ASSIGNMENT: What is needed here is every line of the records that includes "computer".

THE RECORDS:
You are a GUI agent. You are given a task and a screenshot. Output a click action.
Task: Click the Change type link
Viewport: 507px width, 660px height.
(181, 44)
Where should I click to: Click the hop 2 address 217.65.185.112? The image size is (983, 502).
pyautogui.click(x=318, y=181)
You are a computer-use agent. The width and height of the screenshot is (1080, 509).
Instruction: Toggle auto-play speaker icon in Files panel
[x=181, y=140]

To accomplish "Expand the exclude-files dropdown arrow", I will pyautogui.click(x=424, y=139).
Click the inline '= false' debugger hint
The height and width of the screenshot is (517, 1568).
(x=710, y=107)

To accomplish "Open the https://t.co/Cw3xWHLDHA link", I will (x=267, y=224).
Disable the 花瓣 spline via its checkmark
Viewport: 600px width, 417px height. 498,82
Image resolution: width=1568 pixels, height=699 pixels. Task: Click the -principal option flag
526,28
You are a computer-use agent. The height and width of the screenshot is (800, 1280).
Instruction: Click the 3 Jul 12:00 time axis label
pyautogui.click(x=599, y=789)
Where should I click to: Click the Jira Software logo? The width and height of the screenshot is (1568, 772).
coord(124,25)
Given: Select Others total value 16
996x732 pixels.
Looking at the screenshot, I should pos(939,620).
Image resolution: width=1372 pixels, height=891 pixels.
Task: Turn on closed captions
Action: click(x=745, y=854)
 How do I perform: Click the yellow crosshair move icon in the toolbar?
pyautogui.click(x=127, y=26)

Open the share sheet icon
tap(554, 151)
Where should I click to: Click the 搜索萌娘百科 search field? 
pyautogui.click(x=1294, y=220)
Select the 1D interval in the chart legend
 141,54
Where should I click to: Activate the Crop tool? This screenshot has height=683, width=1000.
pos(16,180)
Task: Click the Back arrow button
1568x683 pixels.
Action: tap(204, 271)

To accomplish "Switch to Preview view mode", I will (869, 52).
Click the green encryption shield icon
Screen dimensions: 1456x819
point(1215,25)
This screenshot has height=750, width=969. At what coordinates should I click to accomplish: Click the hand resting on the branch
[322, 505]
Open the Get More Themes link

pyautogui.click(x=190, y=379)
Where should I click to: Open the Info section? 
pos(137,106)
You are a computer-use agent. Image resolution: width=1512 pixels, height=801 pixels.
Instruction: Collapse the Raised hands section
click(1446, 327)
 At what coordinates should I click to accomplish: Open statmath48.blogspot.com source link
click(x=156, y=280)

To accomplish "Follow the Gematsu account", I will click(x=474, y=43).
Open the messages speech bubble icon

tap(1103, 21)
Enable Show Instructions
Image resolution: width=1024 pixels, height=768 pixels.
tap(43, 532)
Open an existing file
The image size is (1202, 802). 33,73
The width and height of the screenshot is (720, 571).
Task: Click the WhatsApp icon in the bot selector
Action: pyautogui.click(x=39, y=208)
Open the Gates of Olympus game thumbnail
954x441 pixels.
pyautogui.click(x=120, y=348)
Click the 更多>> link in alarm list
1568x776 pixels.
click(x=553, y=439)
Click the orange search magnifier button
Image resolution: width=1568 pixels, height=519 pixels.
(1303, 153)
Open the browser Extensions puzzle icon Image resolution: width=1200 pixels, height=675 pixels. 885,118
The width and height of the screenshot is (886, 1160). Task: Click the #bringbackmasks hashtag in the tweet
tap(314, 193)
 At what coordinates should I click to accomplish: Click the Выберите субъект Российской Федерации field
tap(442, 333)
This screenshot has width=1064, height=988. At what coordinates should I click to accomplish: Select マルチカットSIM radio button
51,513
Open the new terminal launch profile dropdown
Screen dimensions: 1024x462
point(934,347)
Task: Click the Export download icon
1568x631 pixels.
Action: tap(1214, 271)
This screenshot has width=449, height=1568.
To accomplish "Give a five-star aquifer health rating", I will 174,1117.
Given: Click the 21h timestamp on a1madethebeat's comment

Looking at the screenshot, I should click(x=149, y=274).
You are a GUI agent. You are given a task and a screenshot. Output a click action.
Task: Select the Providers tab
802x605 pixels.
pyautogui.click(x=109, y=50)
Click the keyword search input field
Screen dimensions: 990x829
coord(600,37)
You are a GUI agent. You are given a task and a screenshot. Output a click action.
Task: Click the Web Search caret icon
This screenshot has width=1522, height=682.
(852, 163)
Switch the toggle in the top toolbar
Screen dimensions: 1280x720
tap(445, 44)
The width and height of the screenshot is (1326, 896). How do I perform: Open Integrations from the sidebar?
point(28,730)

EXPECTED ANSWER:
You are a computer-use agent. The width and height of the screenshot is (1080, 509).
You are a computer-use agent. The height and width of the screenshot is (800, 1280).
You are a computer-use agent. Image resolution: width=1512 pixels, height=801 pixels.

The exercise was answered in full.